How can I keep track of academic papers and my handwritten notes on them?
November 24, 2009 1:28 PM   Subscribe

What is the best hardware/software system for keeping track of a) hundreds of academic papers in PDF form and b) my handwritten notes on these hundreds of papers? Bonus if the answer integrates with some sort of citation management software.

I am in a PhD program that requires me to read and take notes on a large number of papers. I can see myself in four years time simply drowning in printouts. My problem is somewhat similar to this previous question.

I don't like reading while sitting in front of my computer (typing hurts and easy internet access kills my productivity), so I tend to print out PDFs and take notes all over them while reading in cafes, libraries, on planes, etc. (Zotero's note system, for instance, isn't great for me because I don't like reading in my browser and typing notes). An ideal system would allow to me read much as I do, but make my notes--and interesting quotes and passages from what I'm reading--searchable for when I'm writing papers, studying for orals, etc.

The problem at that moment is that I end up with all these papers and notes that aren't easy to archive and can't be searched.

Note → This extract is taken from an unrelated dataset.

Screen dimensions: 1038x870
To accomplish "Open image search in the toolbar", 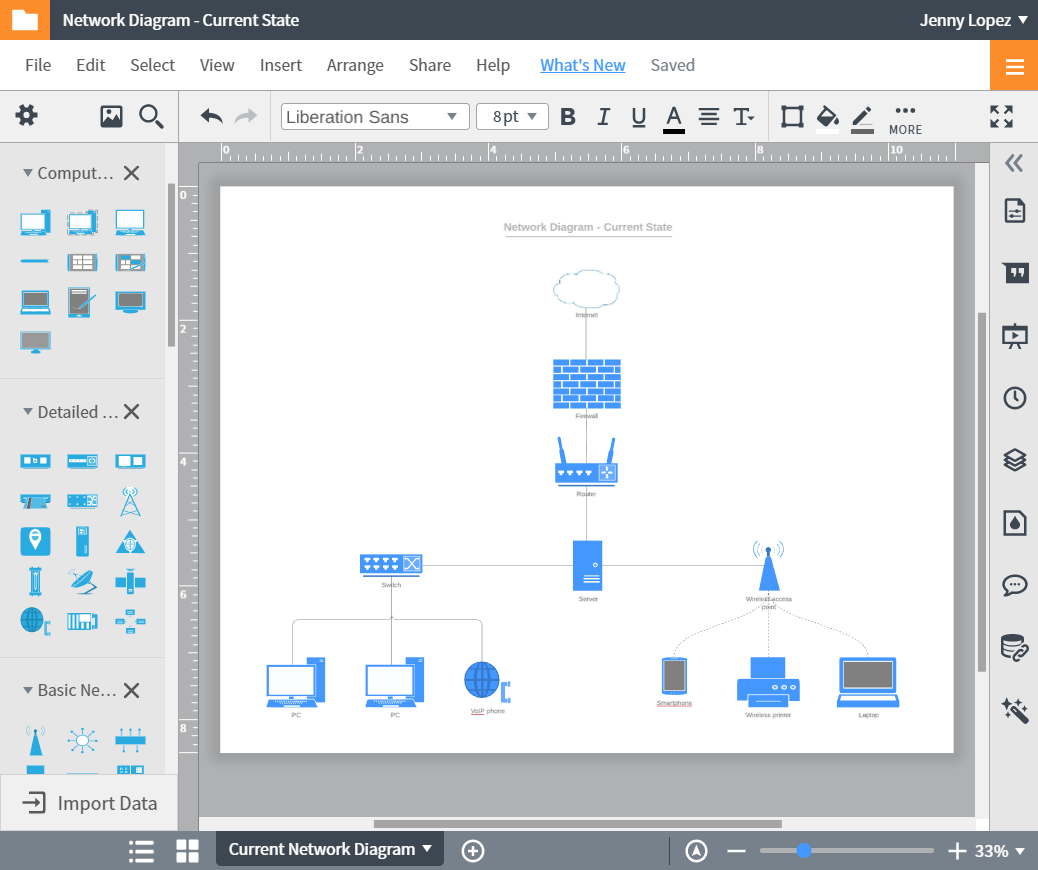I will click(x=110, y=116).
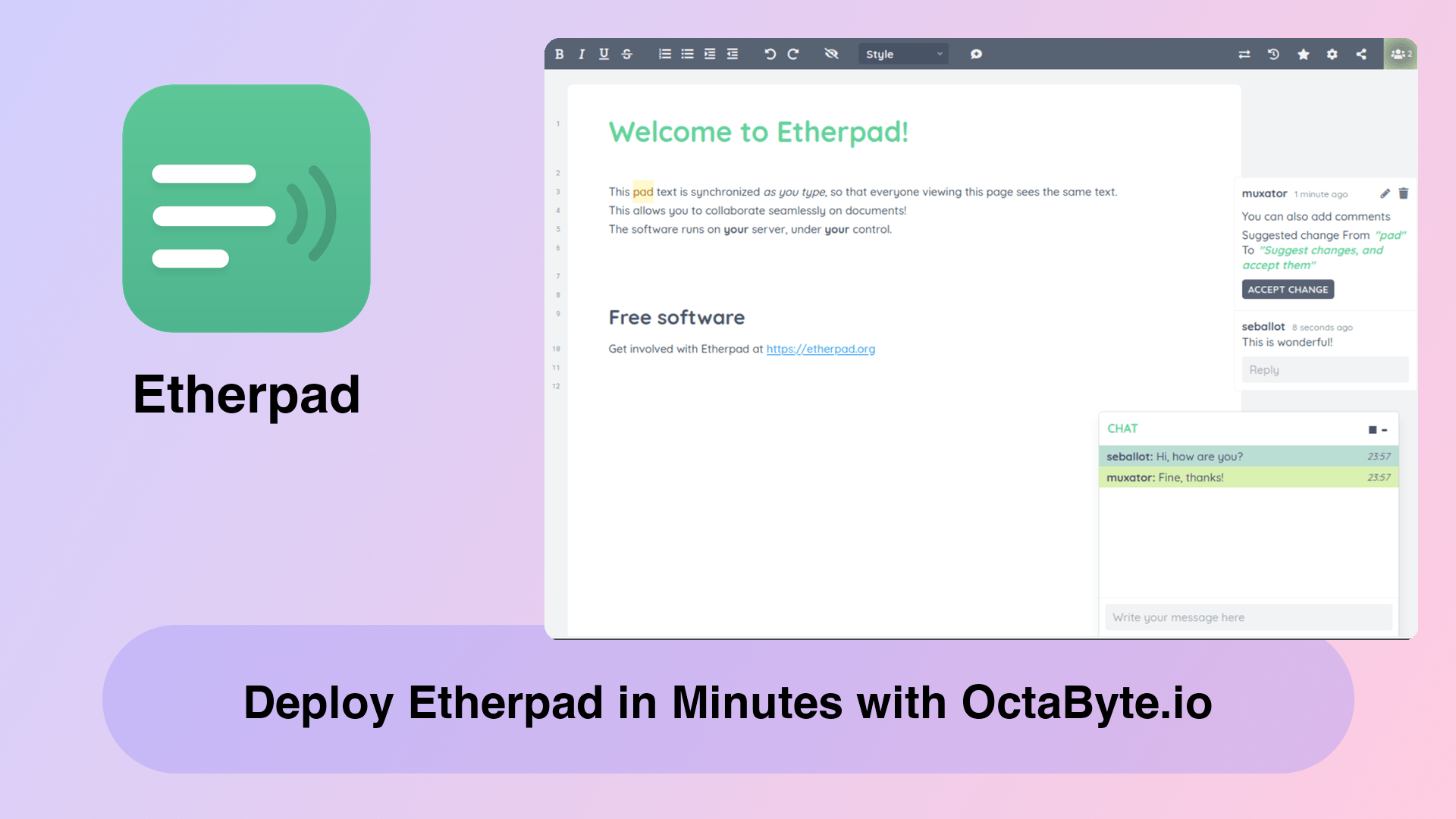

I fear I don't have the discipline to properly archive all my actual paper notes, and hope that there's a technological fix out there for me.

I'd like advice on whether my best option is
a) a Tablet PC (with what software?)--one potential problem with this would be bulk and the distracting internet access.
b) an eBook reader that supports annotation (the upcoming IREX one?) with some sort of arching software to upload to.
c) One of those smart pens that records what you write (Previously). If these really work and can be integrated with good archiving/searching software I can see this being helpful for interviews and class notes, too.
d) Scanning notes taken on paper into my computer and archiving them from there. Something that sounds onerous and that I probably wouldn't actually do.
e) some brilliant technological solution that hasn't occurred to me.
f) knuckling down and getting a disciplined paper archiving system.

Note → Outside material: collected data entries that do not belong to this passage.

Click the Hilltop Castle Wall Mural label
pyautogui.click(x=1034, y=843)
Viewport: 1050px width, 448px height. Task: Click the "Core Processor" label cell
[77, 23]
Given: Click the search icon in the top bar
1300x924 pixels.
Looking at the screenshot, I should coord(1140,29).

Could these options--a) in particular--be combined with Atlas TI? I love that QDA programs let me jump to specific tagged passages--and apparently the latest version has good support for PDFs. Or will OneNote--or some Mac program I haven't heard of--do this kind of thing better?

I have fairly atrocious handwriting, so OCR doesn't seem to work that well (in Evernote, for instance). I was impressed by Vista's handwriting support the one time I tried it, however--and I gather it learns from its mistakes.

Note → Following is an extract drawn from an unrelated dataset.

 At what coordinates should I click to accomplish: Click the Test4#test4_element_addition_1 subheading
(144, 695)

I've heard Apple has a similar option, and would be willing to switch to using Macs if their handwriting recognition or the various note-taking programs I've heard about (Devonthink, Scrivener, Papers, others?) can be combined with some sort of note-capturing system.

I also take notes in lots of books. Any good ideas for capturing these notes that might fit with one of the above options?
posted by col_pogo to Education (10 answers total) 30 users marked this as a favorite
 
Best answer: I personally am waiting for the Entourage eDGe, due out next year, which would perfectly fit your option (b): http://www.entourageedge.com/

I've seen people that don't ever *write* anything by hand at all anymore -- they just lug the laptop around and do all note-taking electronically. At first, I thought this was a dumb idea, but considering that everything you put in electronically ends up searchable, and I can type a hell of a lot faster than I can write, maybe it's worth the awkwardness factor.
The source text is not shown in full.